WORK ORDER:
Could you retype every line of the data underneath without altering anything?

++++ DATASET

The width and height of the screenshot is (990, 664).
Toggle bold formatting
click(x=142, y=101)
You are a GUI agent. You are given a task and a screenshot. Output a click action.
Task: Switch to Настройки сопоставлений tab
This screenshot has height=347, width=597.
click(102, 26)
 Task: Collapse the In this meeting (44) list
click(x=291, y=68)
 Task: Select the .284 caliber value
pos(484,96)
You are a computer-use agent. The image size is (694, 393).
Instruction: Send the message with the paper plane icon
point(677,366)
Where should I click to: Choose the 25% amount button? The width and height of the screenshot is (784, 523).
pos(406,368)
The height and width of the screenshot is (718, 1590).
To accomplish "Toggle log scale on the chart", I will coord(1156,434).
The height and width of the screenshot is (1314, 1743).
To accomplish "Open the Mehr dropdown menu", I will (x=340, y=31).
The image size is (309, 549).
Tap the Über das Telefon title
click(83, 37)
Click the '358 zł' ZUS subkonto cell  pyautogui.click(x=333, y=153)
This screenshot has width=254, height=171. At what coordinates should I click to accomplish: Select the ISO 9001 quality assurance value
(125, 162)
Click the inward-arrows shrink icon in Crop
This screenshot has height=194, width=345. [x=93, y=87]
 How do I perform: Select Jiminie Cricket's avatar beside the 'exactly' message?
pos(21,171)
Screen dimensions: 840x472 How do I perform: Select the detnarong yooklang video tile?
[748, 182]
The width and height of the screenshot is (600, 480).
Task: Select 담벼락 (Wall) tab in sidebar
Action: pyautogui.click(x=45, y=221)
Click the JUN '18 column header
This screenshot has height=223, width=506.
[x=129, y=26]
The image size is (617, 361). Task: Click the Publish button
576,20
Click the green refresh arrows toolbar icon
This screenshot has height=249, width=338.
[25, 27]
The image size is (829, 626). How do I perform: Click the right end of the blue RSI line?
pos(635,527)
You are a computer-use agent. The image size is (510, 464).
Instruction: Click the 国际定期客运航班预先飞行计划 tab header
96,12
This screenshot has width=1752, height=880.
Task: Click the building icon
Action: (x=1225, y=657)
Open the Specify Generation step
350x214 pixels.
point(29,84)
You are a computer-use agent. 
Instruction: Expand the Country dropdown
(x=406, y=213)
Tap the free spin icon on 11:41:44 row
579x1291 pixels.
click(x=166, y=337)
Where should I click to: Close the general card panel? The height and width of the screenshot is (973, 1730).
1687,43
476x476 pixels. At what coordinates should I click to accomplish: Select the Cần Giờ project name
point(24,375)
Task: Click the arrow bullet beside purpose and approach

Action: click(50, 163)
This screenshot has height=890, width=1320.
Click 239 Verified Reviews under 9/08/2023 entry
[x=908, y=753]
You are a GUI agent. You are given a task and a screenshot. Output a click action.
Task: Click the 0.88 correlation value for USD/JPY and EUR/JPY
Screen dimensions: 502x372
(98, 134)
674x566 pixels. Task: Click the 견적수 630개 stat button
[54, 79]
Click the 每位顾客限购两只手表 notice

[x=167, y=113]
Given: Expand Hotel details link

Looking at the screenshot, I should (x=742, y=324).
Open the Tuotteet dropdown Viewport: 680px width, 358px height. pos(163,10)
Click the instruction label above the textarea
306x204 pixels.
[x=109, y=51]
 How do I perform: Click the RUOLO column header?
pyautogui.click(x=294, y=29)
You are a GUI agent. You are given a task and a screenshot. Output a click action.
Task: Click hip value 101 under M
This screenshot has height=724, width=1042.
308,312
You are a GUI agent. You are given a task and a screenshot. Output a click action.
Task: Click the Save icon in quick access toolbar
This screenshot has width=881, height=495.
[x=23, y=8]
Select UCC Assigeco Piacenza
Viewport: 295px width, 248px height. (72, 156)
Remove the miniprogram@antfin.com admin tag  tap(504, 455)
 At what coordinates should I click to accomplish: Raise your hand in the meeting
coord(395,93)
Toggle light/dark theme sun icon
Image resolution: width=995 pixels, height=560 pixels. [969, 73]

++++++++

TASK SOLUTION:
The width and height of the screenshot is (990, 664).
Toggle bold formatting
click(x=142, y=101)
You are a GUI agent. You are given a task and a screenshot. Output a click action.
Task: Switch to Настройки сопоставлений tab
This screenshot has height=347, width=597.
click(102, 26)
 Task: Collapse the In this meeting (44) list
click(x=291, y=68)
 Task: Select the .284 caliber value
pos(484,96)
You are a computer-use agent. The image size is (694, 393).
Instruction: Send the message with the paper plane icon
point(677,366)
Where should I click to: Choose the 25% amount button? The width and height of the screenshot is (784, 523).
pos(406,368)
The height and width of the screenshot is (718, 1590).
To accomplish "Toggle log scale on the chart", I will coord(1156,434).
The height and width of the screenshot is (1314, 1743).
To accomplish "Open the Mehr dropdown menu", I will (x=340, y=31).
The image size is (309, 549).
Tap the Über das Telefon title
click(83, 37)
Click the '358 zł' ZUS subkonto cell  pyautogui.click(x=333, y=153)
This screenshot has width=254, height=171. At what coordinates should I click to accomplish: Select the ISO 9001 quality assurance value
(125, 162)
Click the inward-arrows shrink icon in Crop
This screenshot has height=194, width=345. [x=93, y=87]
 How do I perform: Select Jiminie Cricket's avatar beside the 'exactly' message?
pos(21,171)
Screen dimensions: 840x472 How do I perform: Select the detnarong yooklang video tile?
[748, 182]
The width and height of the screenshot is (600, 480).
Task: Select 담벼락 (Wall) tab in sidebar
Action: pyautogui.click(x=45, y=221)
Click the JUN '18 column header
This screenshot has height=223, width=506.
[x=129, y=26]
The image size is (617, 361). Task: Click the Publish button
576,20
Click the green refresh arrows toolbar icon
This screenshot has height=249, width=338.
[25, 27]
The image size is (829, 626). How do I perform: Click the right end of the blue RSI line?
pos(635,527)
You are a computer-use agent. The image size is (510, 464).
Instruction: Click the 国际定期客运航班预先飞行计划 tab header
96,12
This screenshot has width=1752, height=880.
Task: Click the building icon
Action: (x=1225, y=657)
Open the Specify Generation step
350x214 pixels.
point(29,84)
You are a computer-use agent. 
Instruction: Expand the Country dropdown
(x=406, y=213)
Tap the free spin icon on 11:41:44 row
579x1291 pixels.
click(x=166, y=337)
Where should I click to: Close the general card panel? The height and width of the screenshot is (973, 1730).
1687,43
476x476 pixels. At what coordinates should I click to accomplish: Select the Cần Giờ project name
point(24,375)
Task: Click the arrow bullet beside purpose and approach

Action: click(50, 163)
This screenshot has height=890, width=1320.
Click 239 Verified Reviews under 9/08/2023 entry
[x=908, y=753]
You are a GUI agent. You are given a task and a screenshot. Output a click action.
Task: Click the 0.88 correlation value for USD/JPY and EUR/JPY
Screen dimensions: 502x372
(98, 134)
674x566 pixels. Task: Click the 견적수 630개 stat button
[54, 79]
Click the 每位顾客限购两只手表 notice

[x=167, y=113]
Given: Expand Hotel details link

Looking at the screenshot, I should (x=742, y=324).
Open the Tuotteet dropdown Viewport: 680px width, 358px height. pos(163,10)
Click the instruction label above the textarea
306x204 pixels.
[x=109, y=51]
 How do I perform: Click the RUOLO column header?
pyautogui.click(x=294, y=29)
You are a GUI agent. You are given a task and a screenshot. Output a click action.
Task: Click hip value 101 under M
This screenshot has height=724, width=1042.
308,312
You are a GUI agent. You are given a task and a screenshot. Output a click action.
Task: Click the Save icon in quick access toolbar
This screenshot has width=881, height=495.
[x=23, y=8]
Select UCC Assigeco Piacenza
Viewport: 295px width, 248px height. (72, 156)
Remove the miniprogram@antfin.com admin tag  tap(504, 455)
 At what coordinates should I click to accomplish: Raise your hand in the meeting
coord(395,93)
Toggle light/dark theme sun icon
Image resolution: width=995 pixels, height=560 pixels. [969, 73]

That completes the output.